There are 52C5 combos total so 2,598,960 distinct starting hands

There's 13 x 12 x 11 x 10 combos of badugis.
There's then 47 cards left in the deck, so we take the product of the above.

13x12x11x10x47 = 806,520.

806,520/2,598,960 = 31.03%

I'm not good enough at combinatorics to say for sure, but I worry the above method doesn't factor in the fact that it doesn't have to be the first 4 cards that are a badugi. Then again, if that were the case, I think it'd give a lot lower answer than 31% so maybe you're correct. My main concern is if you do this calculation for having a 3 card badugi or better in a 4 card hand, you get

13x12x11x48/270,725 = 30.4%

which seems too close to the answer you got and not what the 3c probability is (which is >57%)

No, there's 48.
52-4 = 48

Even so, the method
13*12*11*10*48 does not work as you are double counting...
take 2 four card badugis
(1) 3s Tc 5d Ah
(2) Tc 5d Ah 2s
Then (1)+2s = (2)+3s =
3s Tc 5d Ah 2s

If 5th card is a pair then we don't double count if it is we do.

13*12*11*10*(12 + 36/2) = 13*12*11*10*30 = 514800

Answer is 514800 / 2598960 = 19.8%

badugi is 52x36x22x10/4! which is 13x12x11x10.
tri or better follows a completely different logic, which i don't know how to do.

i do know the comparison ur attempting with 13x12x11x48 is an underestimation for tris+, because that calculation (the pattern u followed) is going to assume there are only 3 suits in a deck when there are 4.

thanks! however i don't get why the non-pairs are double counted.

the way i see it,

(1) xx 2h 3c 4d 5d
(2) As xx 3c 4d 5d
(3) As 2h xx 4d 5d
(4) As 2h 3c xx 5d
(5) As 2h 3c 4d xx

(1)+As == (2)+2h == (3)+3c == (4)+4d == (5)+5d

i don't know what to make of this... i guess i don't get why this results in exactly double counting for the 36 non-pairs for the 5th card.

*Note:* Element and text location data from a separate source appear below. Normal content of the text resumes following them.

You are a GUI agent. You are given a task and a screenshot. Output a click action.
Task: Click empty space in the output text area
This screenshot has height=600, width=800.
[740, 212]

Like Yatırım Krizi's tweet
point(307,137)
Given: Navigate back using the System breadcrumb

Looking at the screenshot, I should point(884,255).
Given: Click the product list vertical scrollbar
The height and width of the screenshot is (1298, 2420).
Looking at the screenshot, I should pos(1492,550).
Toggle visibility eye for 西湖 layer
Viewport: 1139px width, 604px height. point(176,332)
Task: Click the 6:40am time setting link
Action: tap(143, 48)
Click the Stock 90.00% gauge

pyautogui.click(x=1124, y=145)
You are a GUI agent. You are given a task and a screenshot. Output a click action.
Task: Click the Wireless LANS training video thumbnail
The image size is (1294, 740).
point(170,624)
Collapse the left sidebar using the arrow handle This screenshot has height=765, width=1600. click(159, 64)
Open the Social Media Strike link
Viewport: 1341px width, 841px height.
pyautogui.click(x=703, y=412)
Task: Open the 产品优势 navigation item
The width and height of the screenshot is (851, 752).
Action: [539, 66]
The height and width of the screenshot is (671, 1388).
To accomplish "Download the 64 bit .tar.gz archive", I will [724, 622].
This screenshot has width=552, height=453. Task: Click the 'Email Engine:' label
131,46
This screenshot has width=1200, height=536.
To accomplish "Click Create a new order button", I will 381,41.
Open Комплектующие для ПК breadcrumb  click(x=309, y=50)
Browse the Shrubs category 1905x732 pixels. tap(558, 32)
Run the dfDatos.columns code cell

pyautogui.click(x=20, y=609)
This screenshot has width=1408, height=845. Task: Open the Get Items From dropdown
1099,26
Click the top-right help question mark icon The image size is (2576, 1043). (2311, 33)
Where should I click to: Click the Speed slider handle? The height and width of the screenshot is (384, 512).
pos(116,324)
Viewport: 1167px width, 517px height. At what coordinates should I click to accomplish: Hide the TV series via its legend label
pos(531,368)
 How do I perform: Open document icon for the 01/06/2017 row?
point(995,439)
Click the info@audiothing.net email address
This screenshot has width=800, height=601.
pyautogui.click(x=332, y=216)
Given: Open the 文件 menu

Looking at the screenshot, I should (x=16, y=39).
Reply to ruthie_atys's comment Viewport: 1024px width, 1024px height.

is there something obvious i'm overlooking?

Sorry I should have been clearer.

In your example (1), (2) & (3) are not badugis.

Goal: we want to create all 5-card unique hands with a 4 card badugi in them so that we can calculate

#five_card_hands_w_badugi/#five_card_hands

Fact 1: any 5-card hand with a badugi can be made by adding a card to 4-card badugi.

So if we add all possible cards to the set of 4-card hands we will have at least the set of 5-card hands with a badugi. There may however be multiple counting as I described.

Fact 2: when we add a card to a badugi this will pair one and only one suit. Which leads to 2 cases...

Case 1: card added pairs the badugi
The 5 cards will look like:
Ax By Cz Dw Ay
There is one and only one 4 card badugi in this hand.

Case 2: card added does not pair the badugi
The 5 cards will look like:
Ax By Cz Dw Ex

There is exactly 2 badugis:
-- By Cz Dw Ex
Ax By Cz Dw --

12 cards pair the badugi (four cards, three suits)
The remaining 36 cards do not but exactly double counts the 5-card hands they generate.

as soon as u said this, i realize where i went wrong. thanks!! that makes a lot of sense now!